Pixel coordinate grounding data:
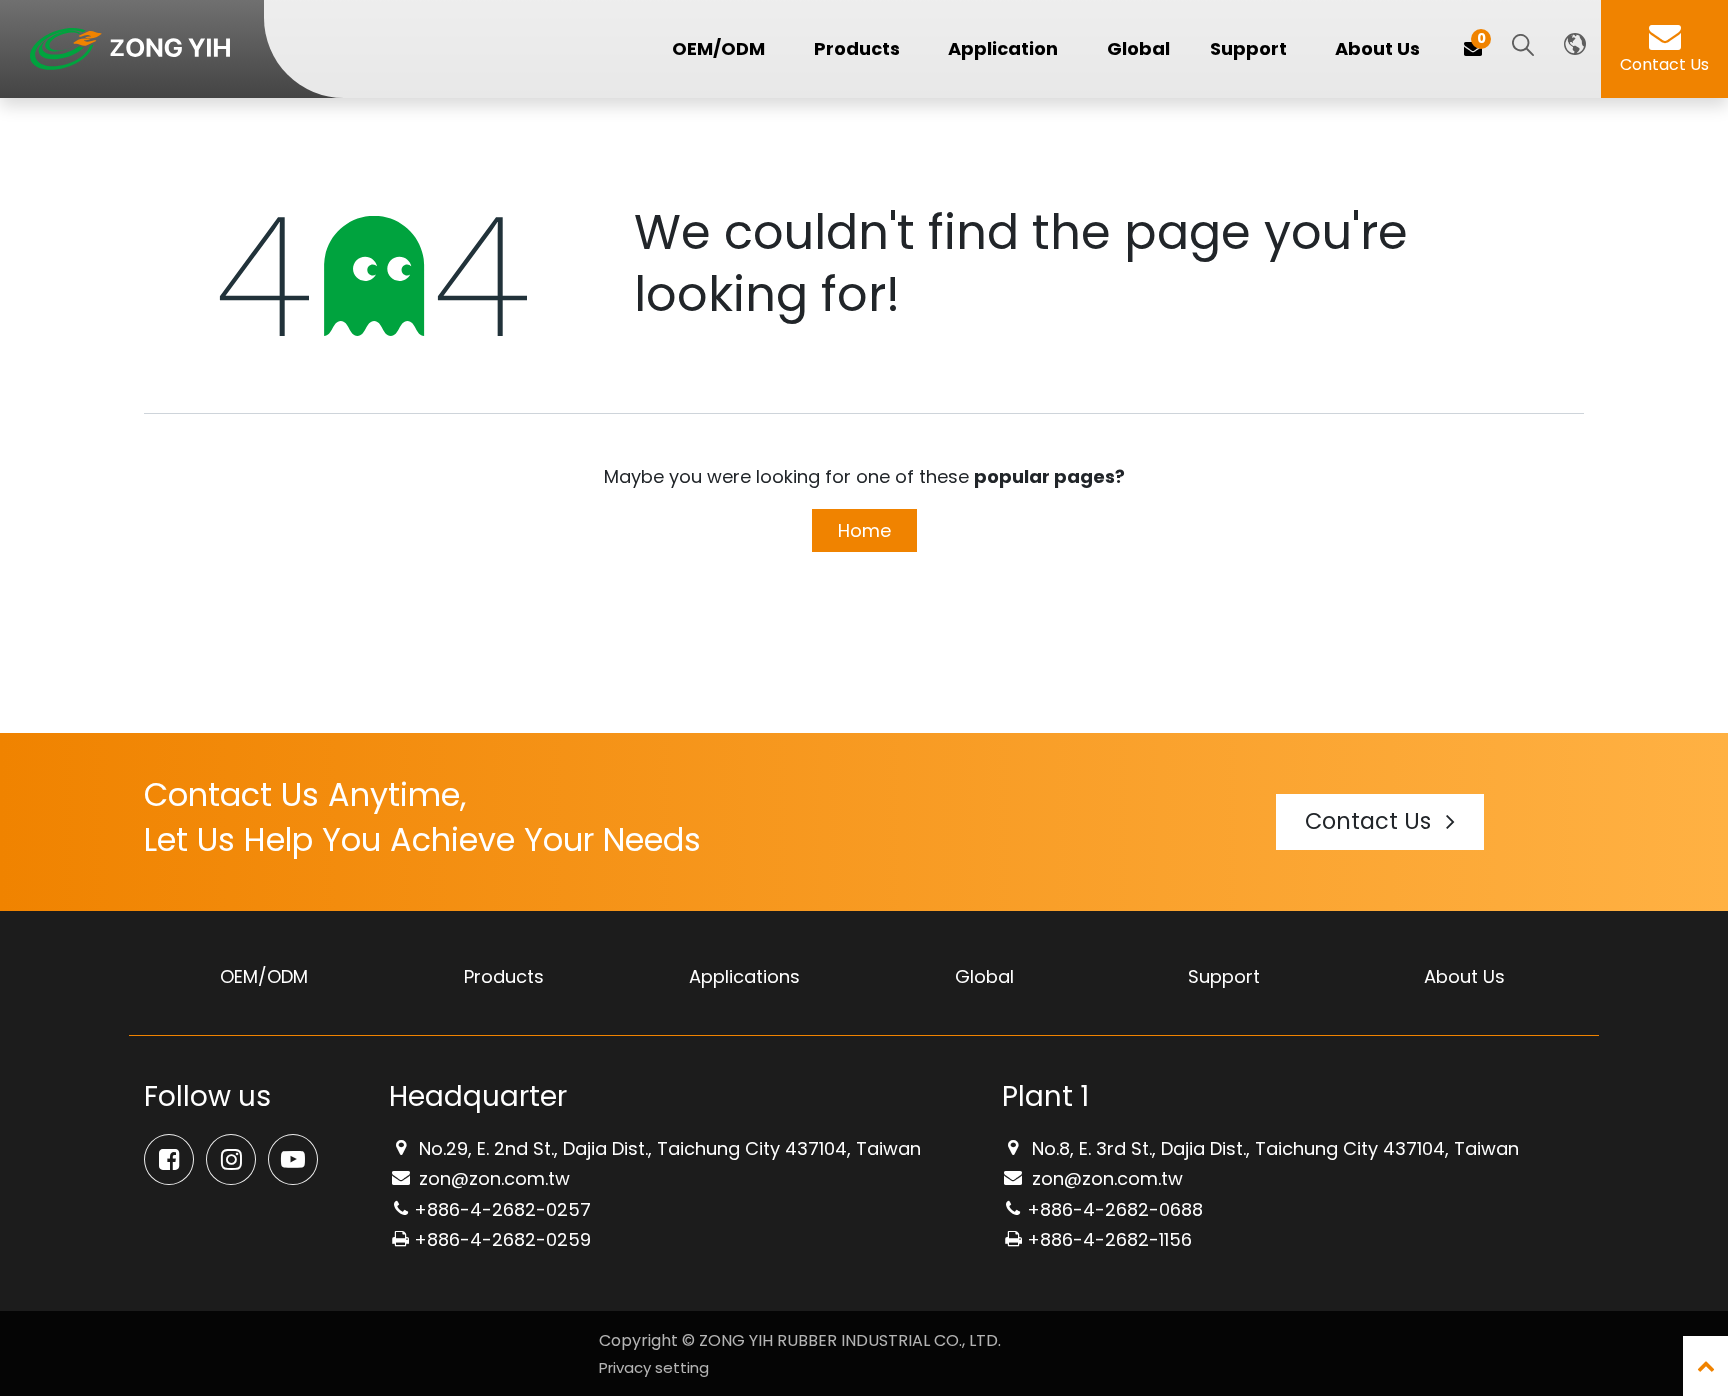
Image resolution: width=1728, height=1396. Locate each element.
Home (864, 530)
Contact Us (1664, 64)
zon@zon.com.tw (492, 1178)
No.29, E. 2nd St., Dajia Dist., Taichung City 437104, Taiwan (667, 1148)
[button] (1523, 46)
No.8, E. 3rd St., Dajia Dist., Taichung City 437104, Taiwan (1273, 1148)
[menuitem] (1138, 49)
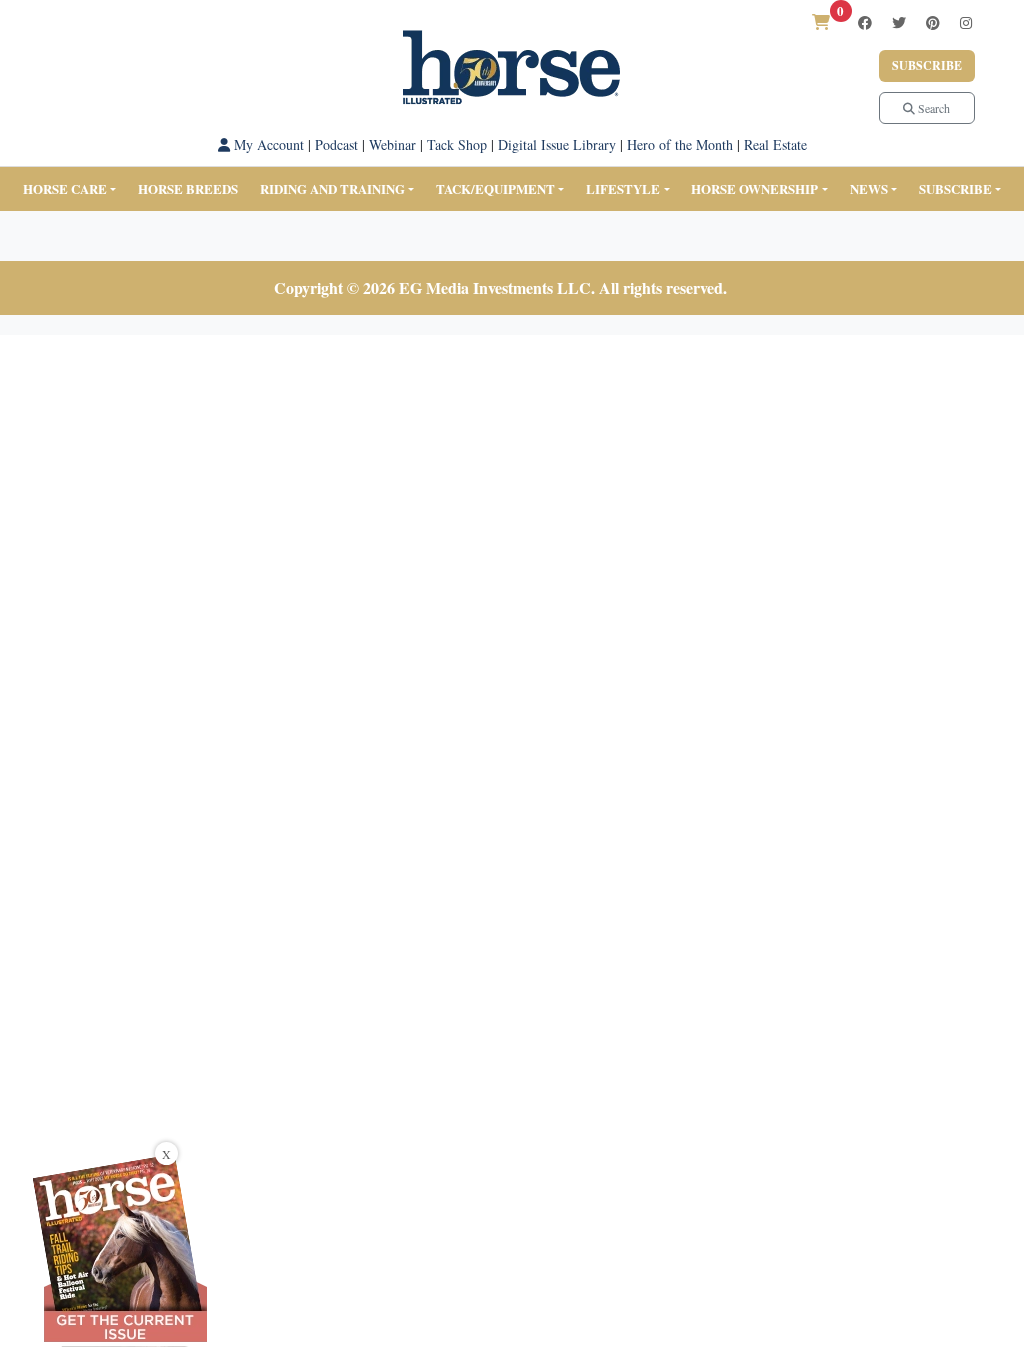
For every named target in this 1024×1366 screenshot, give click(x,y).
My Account (267, 144)
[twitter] (899, 22)
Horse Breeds (188, 188)
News (869, 188)
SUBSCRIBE (955, 188)
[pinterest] (933, 22)
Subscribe (927, 65)
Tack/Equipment (495, 188)
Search (932, 108)
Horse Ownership (754, 188)
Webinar (392, 144)
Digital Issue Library (557, 144)
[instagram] (966, 22)
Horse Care (65, 188)
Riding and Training (332, 188)
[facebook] (865, 22)
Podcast (336, 144)
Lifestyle (623, 188)
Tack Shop (457, 144)
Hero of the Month (680, 144)
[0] (821, 21)
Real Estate (775, 144)
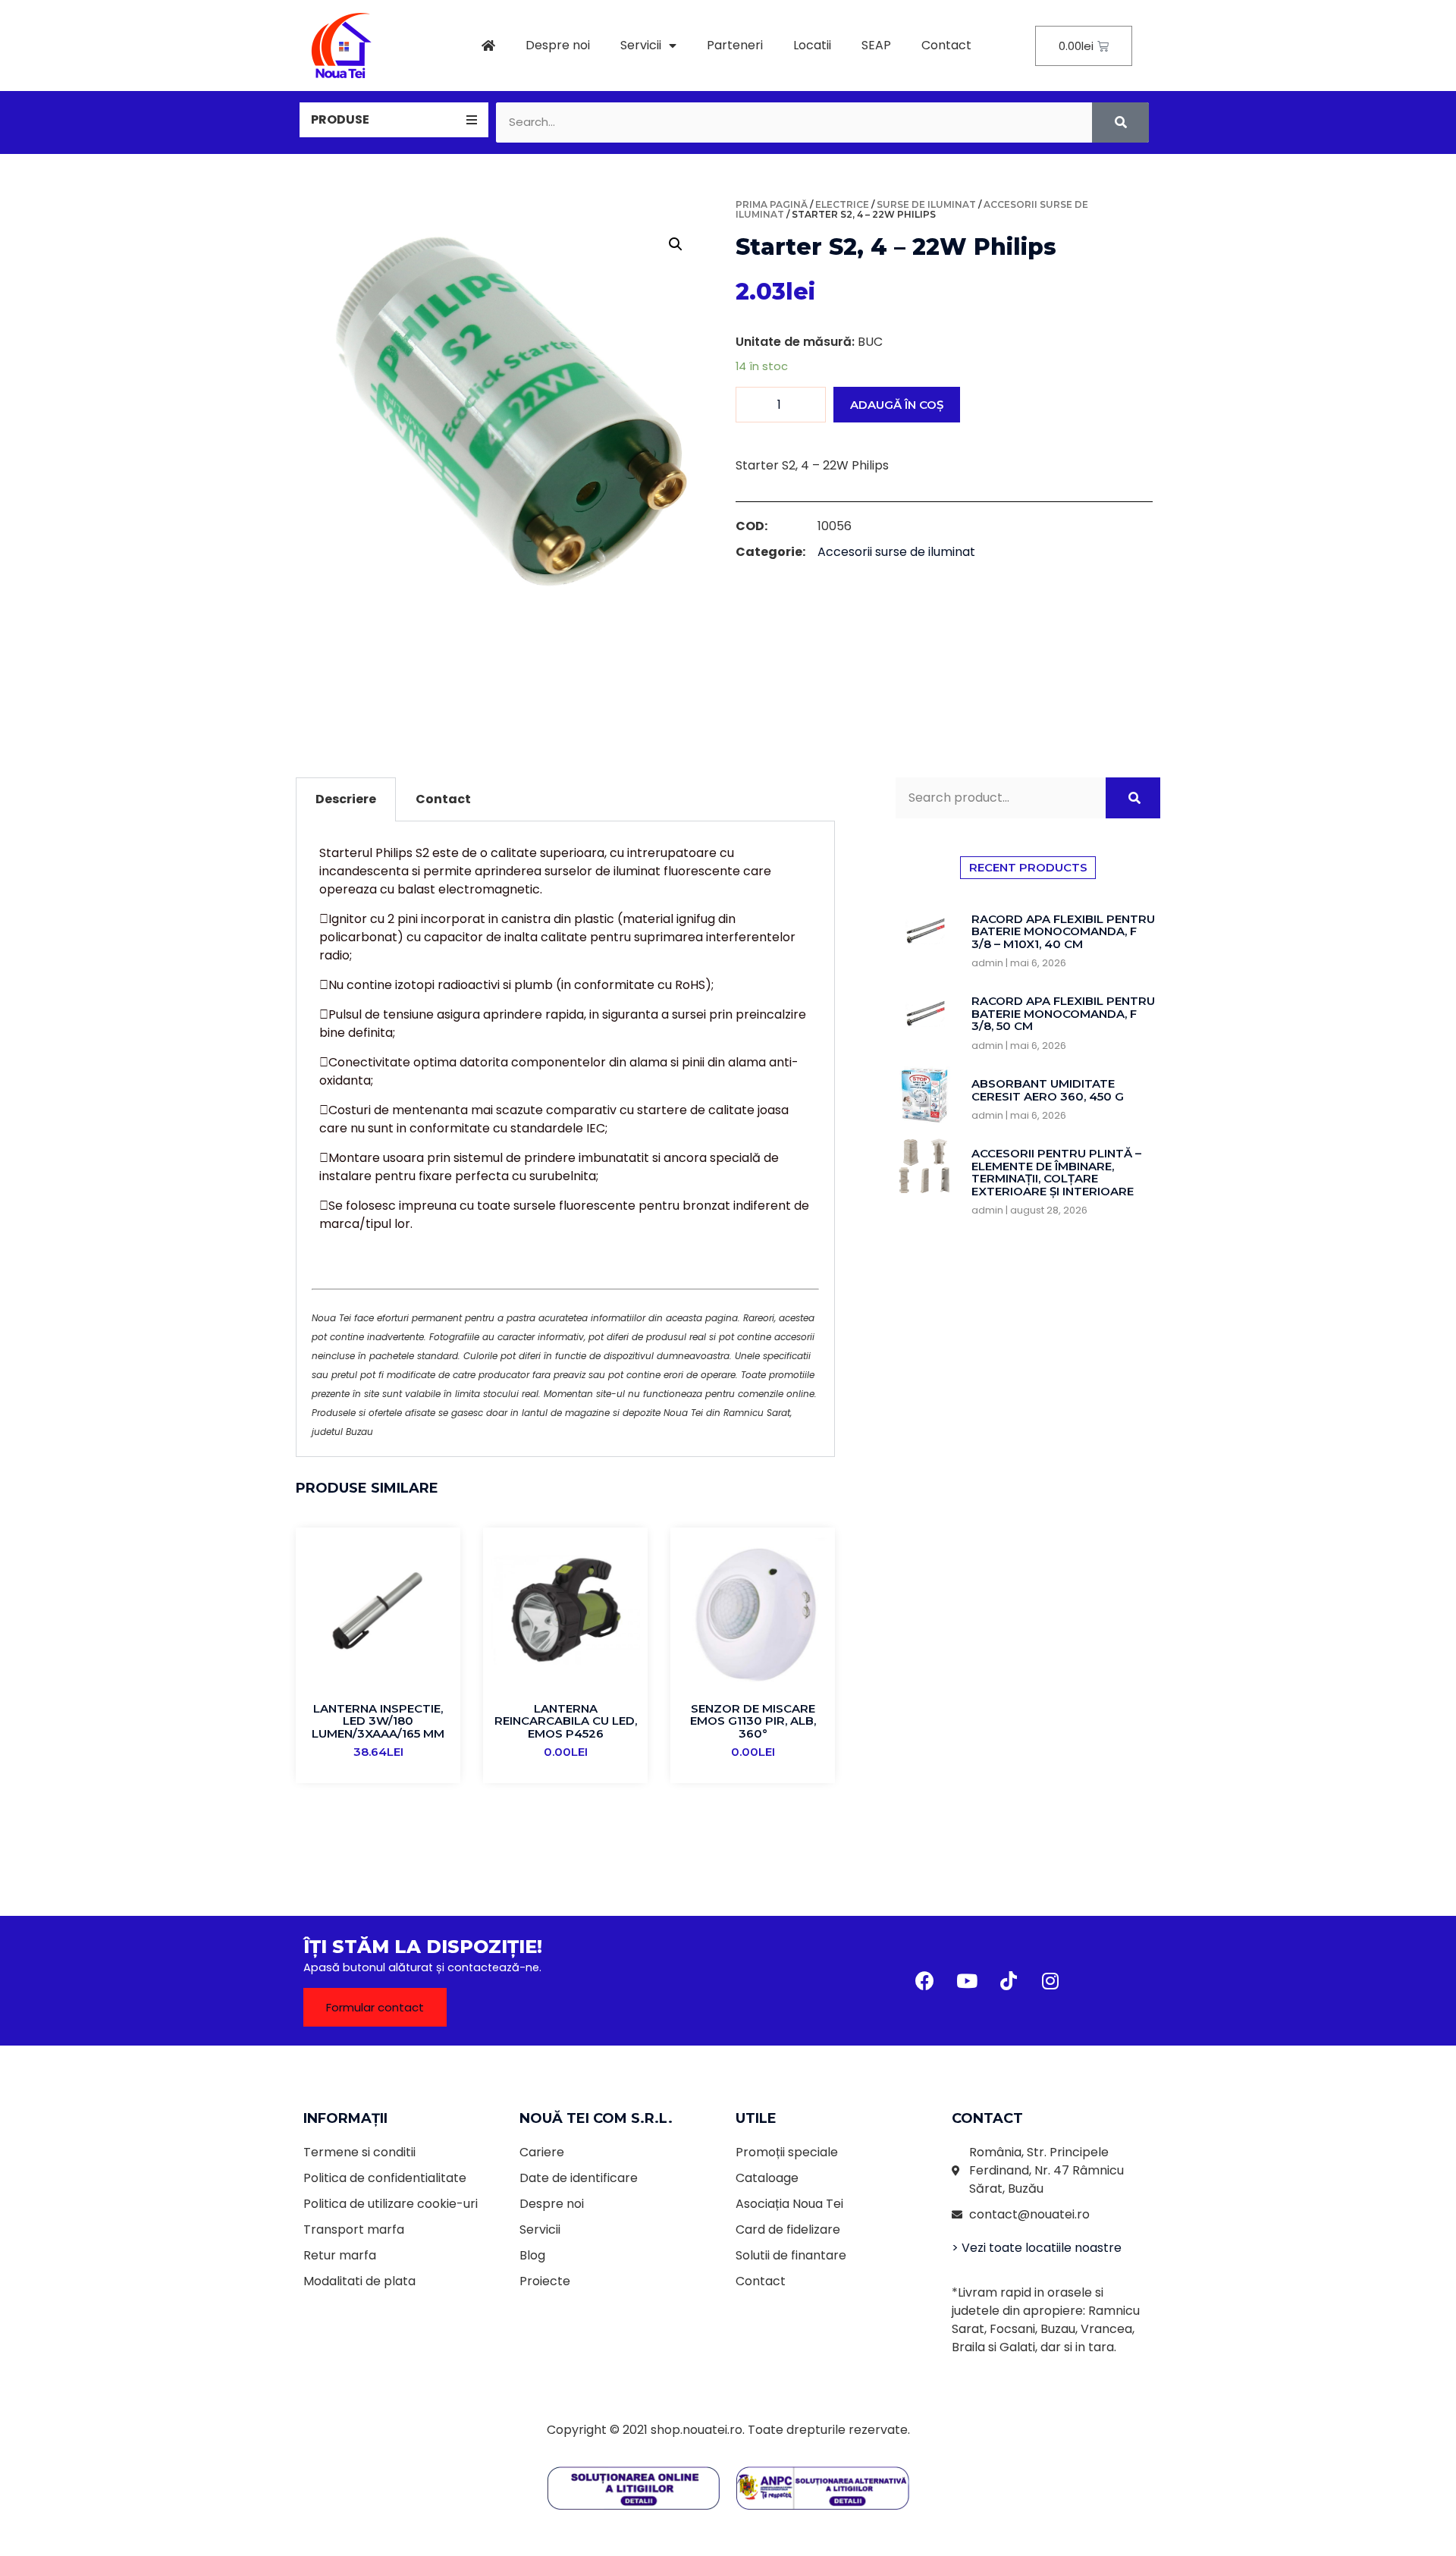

YOUR GOAL. For the string "Taichung", work out how many lines of the entries contain it and reply with that number alone.

TASK RESPONSE. 2